When Treatment Destabilises - Managing Ultra-Rapid Cycling Bipolar Affective Disorder Complicated by Hypothyroidism and Antidepressant Sensitivity
Gayathri RangithAims:
Ultra-rapid cycling bipolar affective disorder (BPAD), defined by mood episodes occurring within weeks rather than months, is associated with significant morbidity and limited evidence-based guidance. Management becomes particularly challenging in women with pre-existing biological vulnerability factors such as hypothyroidism and pronounced sensitivity to antidepressants. This case highlights the complexity of balancing suicide risk, patient preference, and treatment-related mood destabilisation in ultra-rapid cycling BPAD.
Methods:
We describe the case of a woman with a diagnosis of ultra-rapid cycling BPAD and a history of multiple prior admissions for mood instability. She had pre-existing hypothyroidism, neurodevelopmental comorbidity, and a past history of substance misuse, with no active substance use during admission. The patient experienced severe bipolar depressive episodes associated with high suicide risk, for which duloxetine was prescribed. However, even minor antidepressant dose changes were associated with mood elevation.
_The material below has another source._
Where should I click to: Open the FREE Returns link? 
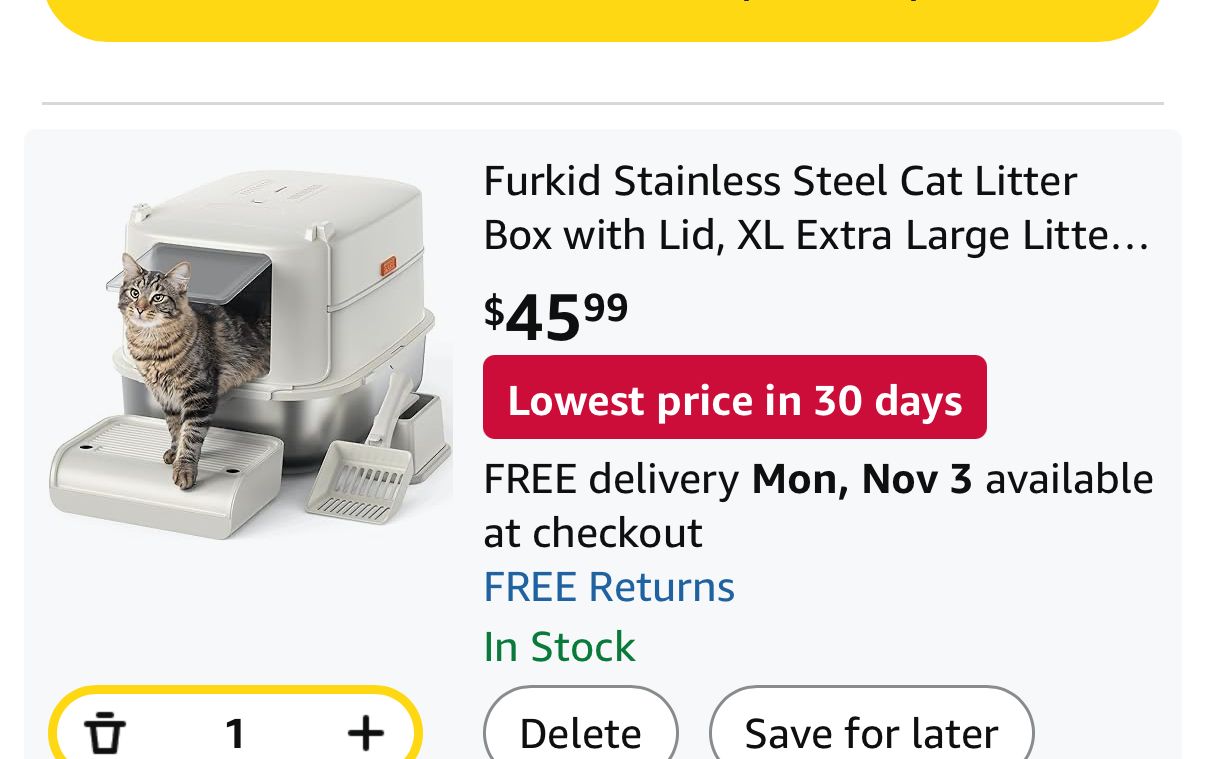pos(609,587)
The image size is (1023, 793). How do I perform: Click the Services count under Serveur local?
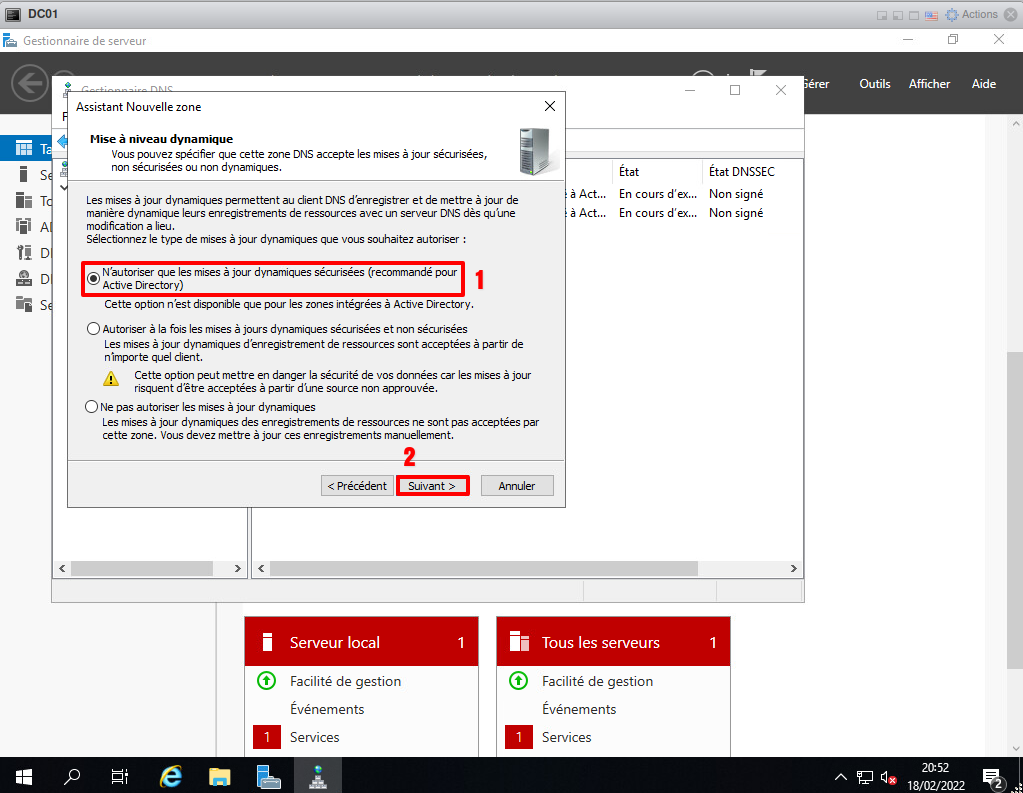[267, 737]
Lithium was optimised and maintained within the therapeutic range throughout admission, alongside initiation of clozapine for mood stabilisation. Following an inadvertent antidepressant dose escalation, the patient developed emerging manic symptoms, prompting urgent multidisciplinary medication review. Hypothyroidism management was concurrently reassessed, revealing suboptimal levothyroxine administration due to incorrect timing with food and other medications. Targeted education for the patient and staff was implemented, alongside dose escalation and regular thyroid function monitoring.
Results:
This case demonstrates pronounced antidepressant sensitivity in ultra-rapid cycling BPAD, with dose variability precipitating mood destabilisation even at low doses. Hypothyroidism represented a potentially modifiable biological vulnerability factor, with impaired medication absorption contributing to affective instability. A key clinical paradox emerged in which treatment required to mitigate suicide risk simultaneously increased the risk of manic relapse.
Shared decision making was central to management. Despite guideline based concerns regarding antidepressant use in rapid cycling BPAD, a consensus decision which was supported by wider acute consultant discussion and independent second opinion was made to continue antidepressant treatment at a reduced dose for a limited period, with close monitoring. Diagnostic clarity and coordinated multidisciplinary working were essential in maintaining therapeutic alliance and managing risk.
Conclusion:
Ultra-rapid cycling BPAD necessitates highly individualised care. Antidepressants may destabilise mood even at low doses in biologically vulnerable patients, particularly women with comorbid hypothyroidism. Optimisation of physical health conditions, including attention to medication administration practices, can be clinically significant. This case underscores the importance of balancing guideline recommendations with patient-centred decision-making in complex, high-risk presentations.